[Stored records]
··········

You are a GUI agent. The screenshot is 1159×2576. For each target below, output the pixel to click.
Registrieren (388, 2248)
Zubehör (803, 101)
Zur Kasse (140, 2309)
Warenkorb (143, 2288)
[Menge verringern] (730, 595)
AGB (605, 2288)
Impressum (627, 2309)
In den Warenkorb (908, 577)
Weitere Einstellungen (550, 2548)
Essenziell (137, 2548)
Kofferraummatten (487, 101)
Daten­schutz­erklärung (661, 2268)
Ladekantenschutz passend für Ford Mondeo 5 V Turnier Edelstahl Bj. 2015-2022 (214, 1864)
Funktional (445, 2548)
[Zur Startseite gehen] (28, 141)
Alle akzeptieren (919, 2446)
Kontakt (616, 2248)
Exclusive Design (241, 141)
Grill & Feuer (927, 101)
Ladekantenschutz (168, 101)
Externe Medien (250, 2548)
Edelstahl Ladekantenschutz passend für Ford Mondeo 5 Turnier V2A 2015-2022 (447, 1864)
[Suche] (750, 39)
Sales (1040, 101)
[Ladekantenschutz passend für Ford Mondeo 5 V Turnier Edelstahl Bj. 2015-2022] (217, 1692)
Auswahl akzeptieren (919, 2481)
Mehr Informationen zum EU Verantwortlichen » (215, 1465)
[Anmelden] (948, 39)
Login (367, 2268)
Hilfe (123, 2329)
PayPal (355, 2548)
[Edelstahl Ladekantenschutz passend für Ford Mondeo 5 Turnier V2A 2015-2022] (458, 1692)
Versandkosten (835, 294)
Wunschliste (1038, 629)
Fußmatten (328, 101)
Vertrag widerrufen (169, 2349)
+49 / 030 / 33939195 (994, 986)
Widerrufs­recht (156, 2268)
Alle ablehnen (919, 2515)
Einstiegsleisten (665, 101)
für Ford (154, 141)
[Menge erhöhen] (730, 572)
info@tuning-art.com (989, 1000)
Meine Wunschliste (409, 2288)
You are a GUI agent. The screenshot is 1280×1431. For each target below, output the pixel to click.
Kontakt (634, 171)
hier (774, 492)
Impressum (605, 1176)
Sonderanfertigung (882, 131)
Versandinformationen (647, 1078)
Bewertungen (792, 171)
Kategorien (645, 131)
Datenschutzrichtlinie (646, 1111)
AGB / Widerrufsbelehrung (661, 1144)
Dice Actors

··········

The lines needed run from the first line of the data through the line containing "Fußmatten (328, 101)"; give them again exactly and nothing else.

You are a GUI agent. The screenshot is 1159×2576. For each target below, output the pixel to click.
Registrieren (388, 2248)
Zubehör (803, 101)
Zur Kasse (140, 2309)
Warenkorb (143, 2288)
[Menge verringern] (730, 595)
AGB (605, 2288)
Impressum (627, 2309)
In den Warenkorb (908, 577)
Weitere Einstellungen (550, 2548)
Essenziell (137, 2548)
Kofferraummatten (487, 101)
Daten­schutz­erklärung (661, 2268)
Ladekantenschutz passend für Ford Mondeo 5 V Turnier Edelstahl Bj. 2015-2022 (214, 1864)
Funktional (445, 2548)
[Zur Startseite gehen] (28, 141)
Alle akzeptieren (919, 2446)
Kontakt (616, 2248)
Exclusive Design (241, 141)
Grill & Feuer (927, 101)
Ladekantenschutz (168, 101)
Externe Medien (250, 2548)
Edelstahl Ladekantenschutz passend für Ford Mondeo 5 Turnier V2A 2015-2022 (447, 1864)
[Suche] (750, 39)
Sales (1040, 101)
[Ladekantenschutz passend für Ford Mondeo 5 V Turnier Edelstahl Bj. 2015-2022] (217, 1692)
Auswahl akzeptieren (919, 2481)
Mehr Informationen zum EU Verantwortlichen » (215, 1465)
[Anmelden] (948, 39)
Login (367, 2268)
Hilfe (123, 2329)
PayPal (355, 2548)
[Edelstahl Ladekantenschutz passend für Ford Mondeo 5 Turnier V2A 2015-2022] (458, 1692)
Versandkosten (835, 294)
Wunschliste (1038, 629)
Fußmatten (328, 101)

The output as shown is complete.